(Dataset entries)
== Segment start ==
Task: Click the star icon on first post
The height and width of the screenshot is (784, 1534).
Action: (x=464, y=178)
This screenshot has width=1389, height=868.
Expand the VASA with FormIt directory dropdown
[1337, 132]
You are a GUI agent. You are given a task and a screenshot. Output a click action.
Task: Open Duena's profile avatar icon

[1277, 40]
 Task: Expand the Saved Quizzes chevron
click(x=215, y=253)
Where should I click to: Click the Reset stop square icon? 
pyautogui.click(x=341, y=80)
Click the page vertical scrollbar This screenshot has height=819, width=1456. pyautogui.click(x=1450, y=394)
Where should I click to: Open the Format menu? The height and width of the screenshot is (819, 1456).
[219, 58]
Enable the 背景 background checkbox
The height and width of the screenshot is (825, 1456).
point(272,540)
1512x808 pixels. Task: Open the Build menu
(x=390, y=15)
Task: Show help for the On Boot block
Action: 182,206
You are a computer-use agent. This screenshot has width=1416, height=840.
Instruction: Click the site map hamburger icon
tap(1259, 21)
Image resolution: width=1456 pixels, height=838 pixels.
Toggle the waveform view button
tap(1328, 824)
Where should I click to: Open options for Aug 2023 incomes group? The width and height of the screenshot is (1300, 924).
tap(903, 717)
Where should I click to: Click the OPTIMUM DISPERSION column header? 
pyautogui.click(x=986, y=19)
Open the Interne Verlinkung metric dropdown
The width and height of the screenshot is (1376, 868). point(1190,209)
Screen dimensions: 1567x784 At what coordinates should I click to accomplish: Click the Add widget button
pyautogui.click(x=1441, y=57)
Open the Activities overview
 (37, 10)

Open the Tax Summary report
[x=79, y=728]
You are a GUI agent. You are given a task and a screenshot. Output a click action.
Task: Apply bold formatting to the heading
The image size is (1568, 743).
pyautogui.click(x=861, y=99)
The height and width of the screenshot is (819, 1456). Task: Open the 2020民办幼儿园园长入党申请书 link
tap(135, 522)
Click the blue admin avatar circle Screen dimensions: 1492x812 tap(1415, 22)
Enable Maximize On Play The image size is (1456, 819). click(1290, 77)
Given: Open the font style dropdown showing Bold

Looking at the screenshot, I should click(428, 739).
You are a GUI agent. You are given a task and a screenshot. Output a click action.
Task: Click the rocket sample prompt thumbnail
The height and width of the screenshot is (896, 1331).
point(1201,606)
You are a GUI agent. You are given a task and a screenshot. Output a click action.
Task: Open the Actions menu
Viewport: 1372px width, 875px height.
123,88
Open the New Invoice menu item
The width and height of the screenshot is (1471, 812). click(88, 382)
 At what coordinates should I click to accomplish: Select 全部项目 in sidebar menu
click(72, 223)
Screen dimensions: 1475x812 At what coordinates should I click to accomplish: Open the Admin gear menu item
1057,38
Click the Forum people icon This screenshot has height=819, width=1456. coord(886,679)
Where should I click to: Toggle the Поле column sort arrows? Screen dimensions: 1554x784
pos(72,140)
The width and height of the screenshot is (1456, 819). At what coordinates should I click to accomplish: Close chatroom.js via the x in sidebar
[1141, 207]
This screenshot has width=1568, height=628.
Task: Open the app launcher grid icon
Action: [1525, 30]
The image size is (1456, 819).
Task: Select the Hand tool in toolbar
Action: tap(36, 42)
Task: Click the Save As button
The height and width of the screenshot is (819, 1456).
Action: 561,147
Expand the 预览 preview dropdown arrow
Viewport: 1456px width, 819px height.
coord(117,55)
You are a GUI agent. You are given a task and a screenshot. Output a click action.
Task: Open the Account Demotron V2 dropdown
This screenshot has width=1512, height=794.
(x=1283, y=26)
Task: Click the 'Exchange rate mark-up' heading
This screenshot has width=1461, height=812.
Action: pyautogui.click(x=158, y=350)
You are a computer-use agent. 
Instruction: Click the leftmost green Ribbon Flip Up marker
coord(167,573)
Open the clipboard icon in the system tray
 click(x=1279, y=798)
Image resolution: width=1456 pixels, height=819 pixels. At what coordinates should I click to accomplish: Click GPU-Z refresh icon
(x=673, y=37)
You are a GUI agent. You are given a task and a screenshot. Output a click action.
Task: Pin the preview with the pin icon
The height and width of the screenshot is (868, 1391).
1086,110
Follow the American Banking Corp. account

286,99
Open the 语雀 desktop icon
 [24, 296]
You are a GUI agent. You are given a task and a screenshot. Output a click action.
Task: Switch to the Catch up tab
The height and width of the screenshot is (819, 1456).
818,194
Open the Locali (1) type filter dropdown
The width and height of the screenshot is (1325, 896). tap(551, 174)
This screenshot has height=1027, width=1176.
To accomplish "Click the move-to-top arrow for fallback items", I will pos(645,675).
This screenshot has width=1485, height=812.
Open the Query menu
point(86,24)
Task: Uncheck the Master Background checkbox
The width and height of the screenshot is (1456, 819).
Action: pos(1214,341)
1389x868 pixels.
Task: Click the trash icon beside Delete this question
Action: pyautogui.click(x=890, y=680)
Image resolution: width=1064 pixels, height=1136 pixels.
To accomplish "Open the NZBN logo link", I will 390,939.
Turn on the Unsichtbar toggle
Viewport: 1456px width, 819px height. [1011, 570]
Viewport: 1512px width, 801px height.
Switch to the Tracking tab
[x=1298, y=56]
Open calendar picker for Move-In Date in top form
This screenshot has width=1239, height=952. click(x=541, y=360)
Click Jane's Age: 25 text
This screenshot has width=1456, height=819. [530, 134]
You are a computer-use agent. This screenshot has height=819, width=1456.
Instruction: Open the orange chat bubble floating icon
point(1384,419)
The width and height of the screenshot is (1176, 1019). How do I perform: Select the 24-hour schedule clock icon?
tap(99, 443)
== Segment end ==
Please copy each line of the records above that holds the word "computer".

- RESPONSE AREA:
You are a computer-use agent. This screenshot has width=1416, height=840.
You are a computer-use agent. 
You are a computer-use agent. This screenshot has height=819, width=1456.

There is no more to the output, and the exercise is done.